Gracias Bi100, pues, por tu justeza, por haber reventado, de manera tan independiente y revolucionaria, al cine mexicano, cual dulce pústula enconada, haciendo realidad el sueño entusiasta de nuestro imperecedero filósofo de cabecera, el Emperador Ming del Planeta Mongo, según el cual nunca hay que desearle la muerte a nadie, pudiendo desearle una agonía larga y dolorosa, como la agonía del cine nacional.

Esta reversión literaria de la justeza del cine mexicano plantea balsámicamente y quiere conceder brillante vida alternativa, pero no puede resolver, la añoranza del Cine a sala llena.

Esta versión de la justeza del cine mexicano ofrece a través del examen de sus productos una nueva versión minimalista de cierto maoísmo irónico: una minoría (de elementos) en la línea estético-política justa deja de ser una minoría.

Décimo volumen de mi Abecedario del cine mexicano, este libro incluye ensayos sobre cintas de todos formatos, géneros y corrientes, para seguir formando una Historia Viva de nuestro cine. Las seis partes que lo integran son bastante explícitas en sus títulos, pues corresponden y abarcan exactamente lo que anuncian: “La justeza summa” reúne las películas de cineastas veteranos o que ya tienen una carrera atrás, por corta que ésta sea; “La justeza prima” conjunta las de realizadores debutantes y es por supuesto la más numerosa, ya que en el México actual las nuevas carreras son difíciles y ópera prima y ópera póstuma suelen ser en muchos casos la misma cosa; “La justeza secunda” abarca los filmes de aquellos directores que han logrado vencer la adversidad y la esterilización al poder mostrar sus segundas obras; “La justeza documental” se ocupa de documentales y docuficciones, sin importar sus duraciones; “La justeza mínima” ofrece textos sobre cortos y mediometrajes; “La justeza femenina” contempla en exclusiva cintas de cualquier dimensión y formato realizadas por mujeres, o dominadas por una personalidad femenina, y “La justeza bicentenaria/centenaria” enfoca las películas conmemorativas oficiales del Bicentenario de nuestra Independencia y del Centenario de la Revolución Mexicana.

Material mostrado =>
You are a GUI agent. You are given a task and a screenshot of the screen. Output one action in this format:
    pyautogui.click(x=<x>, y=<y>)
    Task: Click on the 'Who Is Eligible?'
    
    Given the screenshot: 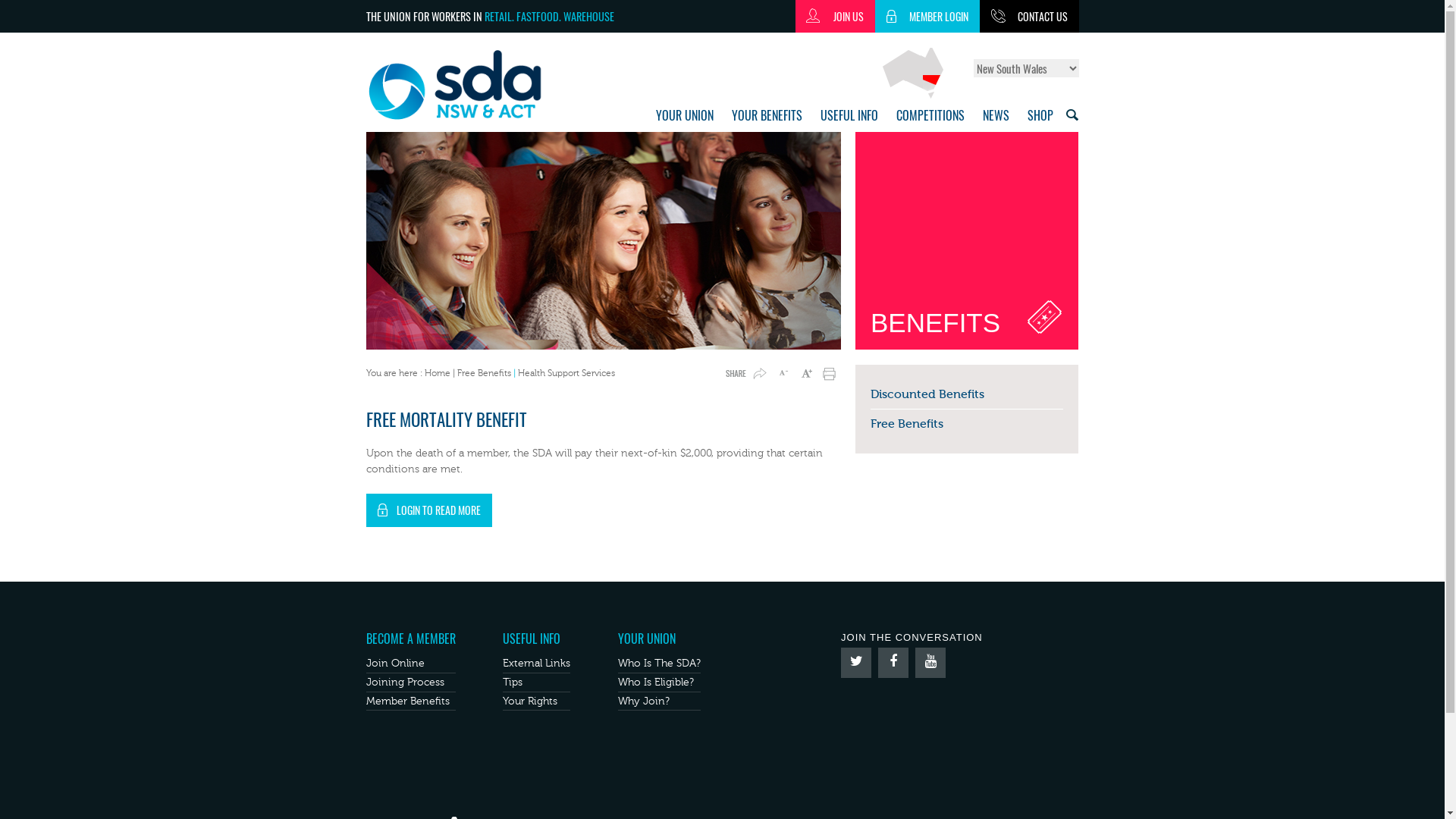 What is the action you would take?
    pyautogui.click(x=618, y=681)
    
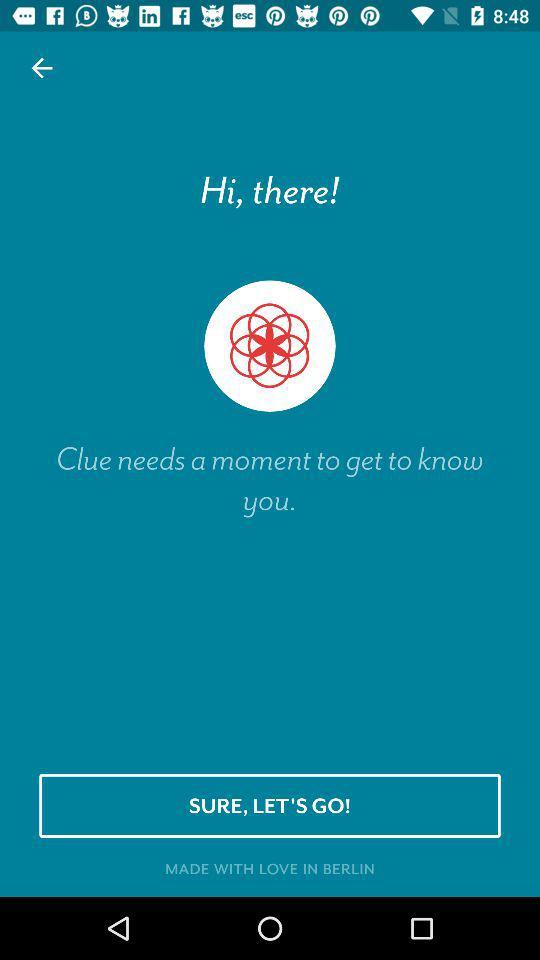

Trabajo requerido =>
[a] Según el fragmento sobre el cine mexicano, ¿qué número de volumen del Abecedario del cine mexicano es este libro?
[b] Retoma, por favor, el fragmento sobre el cine mexicano justo después de su última oración y continúalo con un párrafo.
Este material no guarda relación con el texto anterior.

Las respuestas =>
[a] Es el décimo volumen.

[b]
Todos sus materiales son inéditos, flamantes, ya que por decisión propia, desde hace ya una década no publico artículos sobre el cine mexicano, ni en el periódico en que colaboro (El Financiero), ni en revistas, ni en ningún otro de los abundantes medios electrónicos o ciberespaciales que hoy se ofertan tentadoramente a nuestra atención. Para la investigación iconográfica conté, como de costumbre, con la colaboración de mi colega Julia Elena Melche, muchas gracias.

Cuauhtémoc, DF, agosto

de 2008-septiembre de 2010.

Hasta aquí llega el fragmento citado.